Ella vuelve a sonreír. Antes de contestar se aparta algunos cabellos del rostro.

—¿La familia por parte de padre o la de por parte de madre? Entre nosotros cuentan los dos linajes, maestro viajero.

»La familia de mi madre es de los britones de primera oleada. Una de las antiguas. Mi madre era una
ghaobela
y por eso yo también lo soy.

»La familia de mi padre no es tan antigua en Britonia. Mi abuelo nació en las Islas. Participó en la batalla del
mons Badonicus
, a la derecha de Ambrosio Aureliano.

Asiente el bardo. ¿Será la verdad lo que cuenta? Él mismo ha llegado a conocer a algunos de los que participaron en aquella batalla, hace sesenta años ya. También se ha topado con muchos que se jactan de que su padre o su abuelo estuvieron allí. Y no siempre es cierto.

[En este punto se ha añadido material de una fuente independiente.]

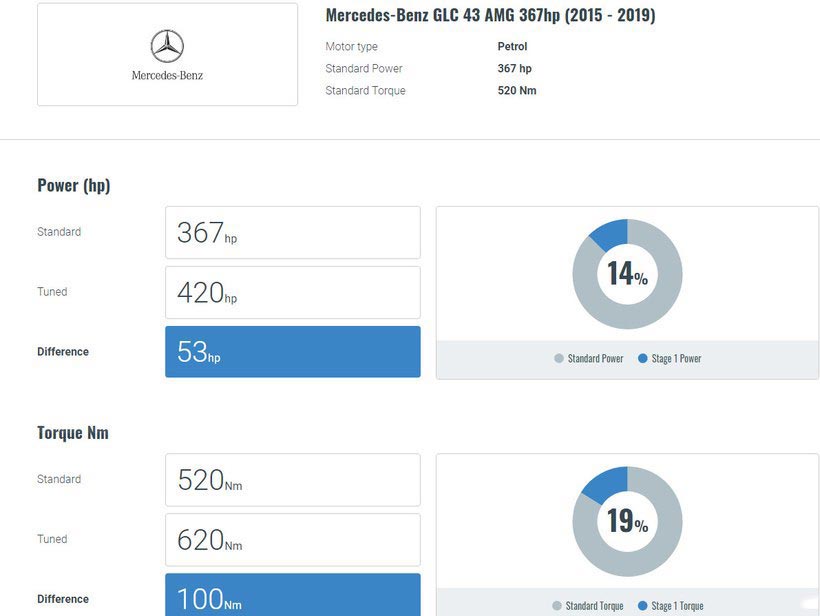Click the tuned 420 hp field
Image resolution: width=820 pixels, height=616 pixels.
click(x=292, y=292)
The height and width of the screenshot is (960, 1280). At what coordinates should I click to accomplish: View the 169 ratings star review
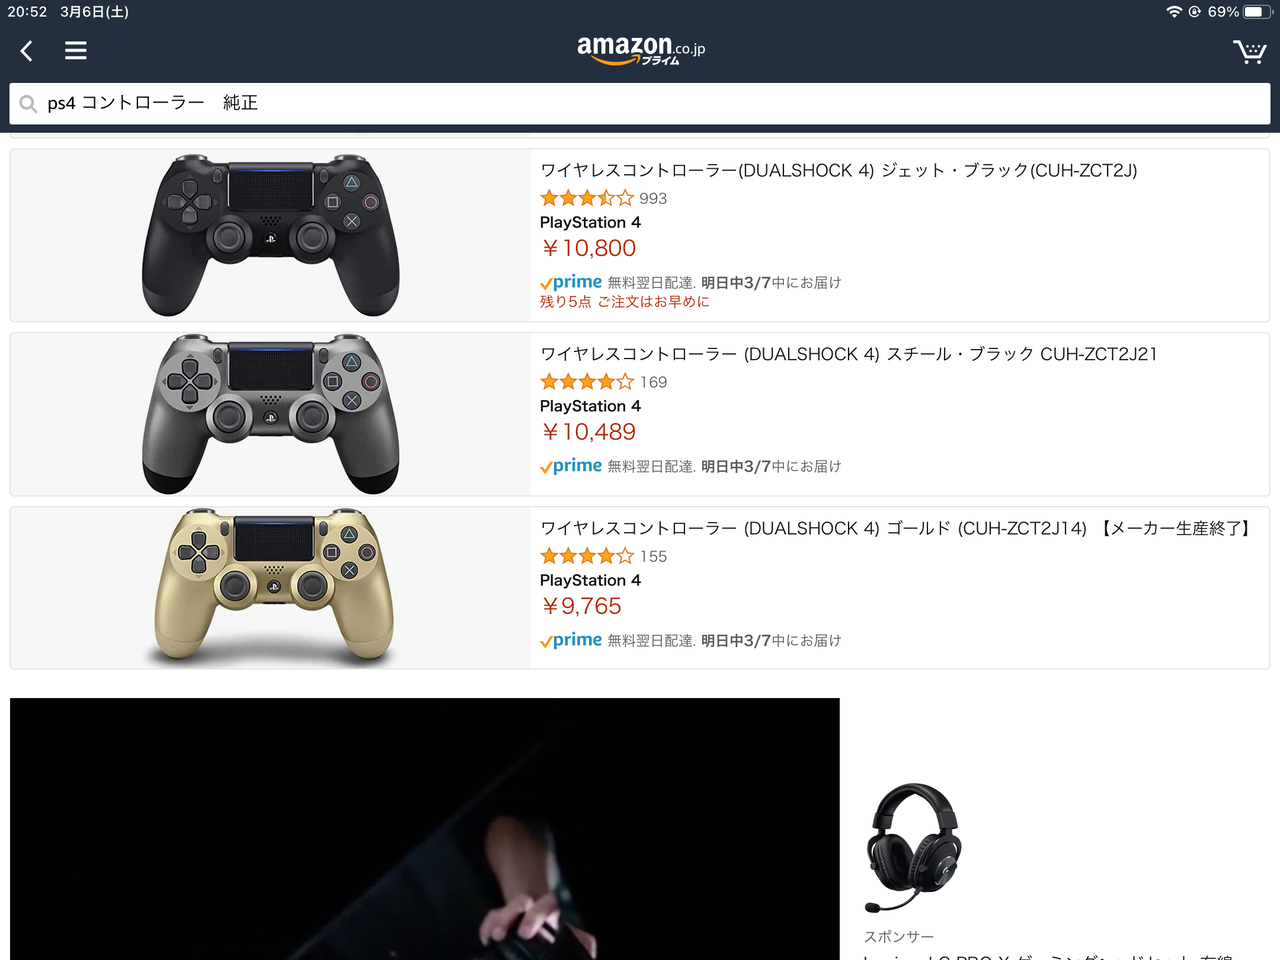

Pero bien pudiera ser verdad en este caso. Que el abuelo de Hafhwyfar participase en esa batalla ya legendaria. Un britón de las Islas, de clase alta, educado a la vieja usanza romana. Alguien que con el tiempo llegó a las costas de Hispania en calidad de refugiado, tras la debacle final de los britones ante los sajones.

Un milano cruza la calzada de izquierda a derecha. Se le ocurre al bardo que eso es anuncio de guerra. No importa que los sacerdotes reprueben la práctica de la adivinación. Aquel que es capaz de leer en los augurios se maneja en la vida como un marino en el océano, que tal vez no sea capaz de impedir la tormenta, pero al menos sabe que va a desatarse.

Sigue con los ojos el vuelo de ese pájaro negro. Los baja luego a las llanuras por las que atraviesa la calzada. Hace ya tiempo que dejaron los terrenos montañosos. El paisaje es llano. Planicies hasta donde alcanza la vista. Un paisaje en el que se entremezclan praderas de hierbas requemadas por las heladas con los encinares.